Problem requirements => Copy the lines from the one containing "Given: Enable the Tipo de Transporte checkbox" to the one containing "Action: [x=74, y=10]", both included, verbatim and with nothing else.

Available records =>
====
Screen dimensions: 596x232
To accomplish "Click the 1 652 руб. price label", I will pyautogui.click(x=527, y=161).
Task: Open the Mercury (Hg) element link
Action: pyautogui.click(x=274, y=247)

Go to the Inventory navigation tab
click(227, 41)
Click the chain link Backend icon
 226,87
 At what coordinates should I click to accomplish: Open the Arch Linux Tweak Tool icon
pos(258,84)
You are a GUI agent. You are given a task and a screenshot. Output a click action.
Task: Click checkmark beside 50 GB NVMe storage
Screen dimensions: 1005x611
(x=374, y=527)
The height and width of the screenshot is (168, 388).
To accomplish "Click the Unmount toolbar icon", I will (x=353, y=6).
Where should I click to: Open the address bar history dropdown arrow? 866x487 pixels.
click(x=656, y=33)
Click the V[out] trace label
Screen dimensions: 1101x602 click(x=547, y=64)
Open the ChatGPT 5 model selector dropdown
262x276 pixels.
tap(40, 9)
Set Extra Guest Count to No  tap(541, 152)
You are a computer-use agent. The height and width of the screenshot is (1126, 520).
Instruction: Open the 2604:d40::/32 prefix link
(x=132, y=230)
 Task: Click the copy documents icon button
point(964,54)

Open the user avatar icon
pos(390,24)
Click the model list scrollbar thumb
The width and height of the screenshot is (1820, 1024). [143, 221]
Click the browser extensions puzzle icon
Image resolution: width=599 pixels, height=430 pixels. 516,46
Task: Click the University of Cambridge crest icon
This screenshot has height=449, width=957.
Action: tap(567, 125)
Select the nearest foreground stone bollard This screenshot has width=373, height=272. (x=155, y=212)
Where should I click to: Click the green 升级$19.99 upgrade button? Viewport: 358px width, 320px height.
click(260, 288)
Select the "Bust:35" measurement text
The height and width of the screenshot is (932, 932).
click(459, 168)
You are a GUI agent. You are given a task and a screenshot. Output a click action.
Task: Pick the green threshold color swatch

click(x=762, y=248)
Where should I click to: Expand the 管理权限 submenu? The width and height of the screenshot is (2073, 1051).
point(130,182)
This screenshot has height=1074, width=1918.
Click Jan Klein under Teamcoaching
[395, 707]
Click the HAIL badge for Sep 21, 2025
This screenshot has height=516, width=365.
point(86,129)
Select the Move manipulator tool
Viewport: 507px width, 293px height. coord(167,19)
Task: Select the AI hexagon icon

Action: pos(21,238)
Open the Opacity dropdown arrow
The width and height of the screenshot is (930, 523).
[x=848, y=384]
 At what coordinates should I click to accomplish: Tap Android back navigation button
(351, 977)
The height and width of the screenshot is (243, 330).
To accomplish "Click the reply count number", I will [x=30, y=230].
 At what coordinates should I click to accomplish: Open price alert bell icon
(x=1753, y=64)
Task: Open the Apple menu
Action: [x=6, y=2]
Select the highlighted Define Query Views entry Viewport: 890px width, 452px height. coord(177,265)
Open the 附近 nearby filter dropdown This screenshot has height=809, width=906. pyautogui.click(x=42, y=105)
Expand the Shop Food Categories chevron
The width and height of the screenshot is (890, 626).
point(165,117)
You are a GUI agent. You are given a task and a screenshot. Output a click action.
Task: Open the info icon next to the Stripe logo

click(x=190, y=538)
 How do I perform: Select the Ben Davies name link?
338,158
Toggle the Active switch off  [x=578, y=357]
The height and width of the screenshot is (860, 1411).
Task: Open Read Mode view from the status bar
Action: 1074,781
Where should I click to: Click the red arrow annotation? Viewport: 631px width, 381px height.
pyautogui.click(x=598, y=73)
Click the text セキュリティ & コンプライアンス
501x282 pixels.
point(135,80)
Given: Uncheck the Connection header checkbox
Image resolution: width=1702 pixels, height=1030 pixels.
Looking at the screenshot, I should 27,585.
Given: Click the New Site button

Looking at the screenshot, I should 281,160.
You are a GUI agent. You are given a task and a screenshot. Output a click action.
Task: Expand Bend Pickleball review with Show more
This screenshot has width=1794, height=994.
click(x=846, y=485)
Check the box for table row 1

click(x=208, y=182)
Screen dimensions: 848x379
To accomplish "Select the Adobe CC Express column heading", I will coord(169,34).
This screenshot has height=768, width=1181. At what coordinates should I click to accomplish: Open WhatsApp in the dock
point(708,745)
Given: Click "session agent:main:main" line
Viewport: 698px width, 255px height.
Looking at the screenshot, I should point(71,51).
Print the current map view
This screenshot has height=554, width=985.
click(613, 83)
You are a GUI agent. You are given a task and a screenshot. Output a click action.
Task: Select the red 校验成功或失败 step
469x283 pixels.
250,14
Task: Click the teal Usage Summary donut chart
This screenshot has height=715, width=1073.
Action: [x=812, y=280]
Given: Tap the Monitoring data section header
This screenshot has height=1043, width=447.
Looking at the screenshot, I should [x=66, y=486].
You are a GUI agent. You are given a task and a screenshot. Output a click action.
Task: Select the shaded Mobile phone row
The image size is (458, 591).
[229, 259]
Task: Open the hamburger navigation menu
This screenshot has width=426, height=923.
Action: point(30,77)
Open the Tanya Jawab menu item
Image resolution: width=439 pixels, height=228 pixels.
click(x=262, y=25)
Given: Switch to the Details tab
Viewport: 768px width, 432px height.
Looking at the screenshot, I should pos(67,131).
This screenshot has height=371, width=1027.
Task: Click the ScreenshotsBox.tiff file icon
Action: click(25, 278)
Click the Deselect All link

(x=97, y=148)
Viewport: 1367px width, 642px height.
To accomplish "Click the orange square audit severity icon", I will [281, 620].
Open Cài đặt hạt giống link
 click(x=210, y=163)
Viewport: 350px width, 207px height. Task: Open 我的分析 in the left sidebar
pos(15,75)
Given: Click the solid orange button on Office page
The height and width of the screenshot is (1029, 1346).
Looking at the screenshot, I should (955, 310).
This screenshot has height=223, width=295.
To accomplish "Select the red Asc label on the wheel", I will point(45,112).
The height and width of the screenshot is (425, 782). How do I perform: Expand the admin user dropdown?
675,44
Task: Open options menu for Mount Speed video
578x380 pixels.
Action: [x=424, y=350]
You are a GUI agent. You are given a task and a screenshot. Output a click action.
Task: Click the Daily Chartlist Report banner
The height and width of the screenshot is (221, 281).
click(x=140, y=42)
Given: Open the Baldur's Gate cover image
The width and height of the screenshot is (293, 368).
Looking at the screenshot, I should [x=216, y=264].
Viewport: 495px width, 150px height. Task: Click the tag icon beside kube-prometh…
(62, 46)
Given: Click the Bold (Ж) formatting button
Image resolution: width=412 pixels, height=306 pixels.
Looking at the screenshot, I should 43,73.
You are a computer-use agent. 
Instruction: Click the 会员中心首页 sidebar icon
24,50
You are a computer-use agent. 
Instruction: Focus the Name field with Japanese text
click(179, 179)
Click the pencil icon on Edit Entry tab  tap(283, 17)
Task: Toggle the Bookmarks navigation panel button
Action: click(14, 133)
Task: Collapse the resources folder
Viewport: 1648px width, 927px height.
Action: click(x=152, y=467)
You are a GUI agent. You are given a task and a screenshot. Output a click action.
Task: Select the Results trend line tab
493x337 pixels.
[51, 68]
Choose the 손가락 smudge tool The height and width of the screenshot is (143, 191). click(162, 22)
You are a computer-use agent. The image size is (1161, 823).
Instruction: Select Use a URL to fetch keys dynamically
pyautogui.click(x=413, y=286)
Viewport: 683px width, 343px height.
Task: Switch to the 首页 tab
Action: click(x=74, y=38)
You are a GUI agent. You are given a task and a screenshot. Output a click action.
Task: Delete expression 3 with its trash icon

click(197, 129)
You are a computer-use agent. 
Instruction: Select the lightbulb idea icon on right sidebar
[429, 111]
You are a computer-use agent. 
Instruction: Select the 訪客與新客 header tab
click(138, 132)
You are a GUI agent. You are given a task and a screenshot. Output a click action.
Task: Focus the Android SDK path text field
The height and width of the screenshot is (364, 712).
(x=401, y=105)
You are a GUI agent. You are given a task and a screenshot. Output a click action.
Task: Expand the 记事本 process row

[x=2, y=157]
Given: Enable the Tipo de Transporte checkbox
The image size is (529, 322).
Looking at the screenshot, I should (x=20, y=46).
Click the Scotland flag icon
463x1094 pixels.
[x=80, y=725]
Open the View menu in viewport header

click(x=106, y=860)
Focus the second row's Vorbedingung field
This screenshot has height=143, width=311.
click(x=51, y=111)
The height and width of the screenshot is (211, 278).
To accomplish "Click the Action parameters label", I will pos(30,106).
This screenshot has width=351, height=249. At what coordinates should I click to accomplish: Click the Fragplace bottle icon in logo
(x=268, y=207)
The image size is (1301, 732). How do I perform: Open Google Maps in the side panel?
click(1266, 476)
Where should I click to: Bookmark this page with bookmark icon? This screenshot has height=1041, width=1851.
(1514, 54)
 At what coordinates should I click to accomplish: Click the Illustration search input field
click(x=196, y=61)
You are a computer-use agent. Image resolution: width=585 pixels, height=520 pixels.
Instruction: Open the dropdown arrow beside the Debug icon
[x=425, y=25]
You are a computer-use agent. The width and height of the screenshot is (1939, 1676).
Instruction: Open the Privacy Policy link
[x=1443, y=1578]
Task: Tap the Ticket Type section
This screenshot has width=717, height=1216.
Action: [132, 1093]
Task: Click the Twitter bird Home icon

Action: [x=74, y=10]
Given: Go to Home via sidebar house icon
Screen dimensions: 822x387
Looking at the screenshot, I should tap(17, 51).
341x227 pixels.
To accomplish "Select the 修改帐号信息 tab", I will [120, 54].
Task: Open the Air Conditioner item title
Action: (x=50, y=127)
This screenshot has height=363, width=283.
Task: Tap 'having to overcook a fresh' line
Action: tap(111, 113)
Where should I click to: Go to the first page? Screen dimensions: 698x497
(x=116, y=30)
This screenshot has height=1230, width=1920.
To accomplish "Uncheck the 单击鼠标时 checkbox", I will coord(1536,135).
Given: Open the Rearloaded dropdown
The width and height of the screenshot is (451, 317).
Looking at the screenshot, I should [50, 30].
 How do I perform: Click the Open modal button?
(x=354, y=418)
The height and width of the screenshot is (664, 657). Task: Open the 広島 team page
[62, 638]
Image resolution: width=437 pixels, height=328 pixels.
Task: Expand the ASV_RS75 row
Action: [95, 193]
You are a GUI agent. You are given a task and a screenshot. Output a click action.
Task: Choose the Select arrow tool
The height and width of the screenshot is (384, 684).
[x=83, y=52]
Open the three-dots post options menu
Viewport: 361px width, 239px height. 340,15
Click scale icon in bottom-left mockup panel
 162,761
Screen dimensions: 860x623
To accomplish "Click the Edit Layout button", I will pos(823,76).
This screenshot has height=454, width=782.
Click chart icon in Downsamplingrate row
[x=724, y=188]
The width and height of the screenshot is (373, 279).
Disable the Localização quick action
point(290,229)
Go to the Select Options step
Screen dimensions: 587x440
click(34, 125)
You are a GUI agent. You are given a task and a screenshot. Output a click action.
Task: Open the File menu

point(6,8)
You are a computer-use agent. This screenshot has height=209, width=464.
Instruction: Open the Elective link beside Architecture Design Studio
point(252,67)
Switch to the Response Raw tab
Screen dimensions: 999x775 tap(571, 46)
====
The response =>
Given: Enable the Tipo de Transporte checkbox
The image size is (529, 322).
Looking at the screenshot, I should (x=20, y=46).
Click the Scotland flag icon
463x1094 pixels.
[x=80, y=725]
Open the View menu in viewport header

click(x=106, y=860)
Focus the second row's Vorbedingung field
This screenshot has height=143, width=311.
click(x=51, y=111)
The height and width of the screenshot is (211, 278).
To accomplish "Click the Action parameters label", I will pos(30,106).
This screenshot has width=351, height=249. At what coordinates should I click to accomplish: Click the Fragplace bottle icon in logo
(x=268, y=207)
The image size is (1301, 732). How do I perform: Open Google Maps in the side panel?
click(1266, 476)
Where should I click to: Bookmark this page with bookmark icon? This screenshot has height=1041, width=1851.
(1514, 54)
 At what coordinates should I click to accomplish: Click the Illustration search input field
click(x=196, y=61)
You are a computer-use agent. Image resolution: width=585 pixels, height=520 pixels.
Instruction: Open the dropdown arrow beside the Debug icon
[x=425, y=25]
You are a computer-use agent. The width and height of the screenshot is (1939, 1676).
Instruction: Open the Privacy Policy link
[x=1443, y=1578]
Task: Tap the Ticket Type section
This screenshot has width=717, height=1216.
Action: [132, 1093]
Task: Click the Twitter bird Home icon

Action: [x=74, y=10]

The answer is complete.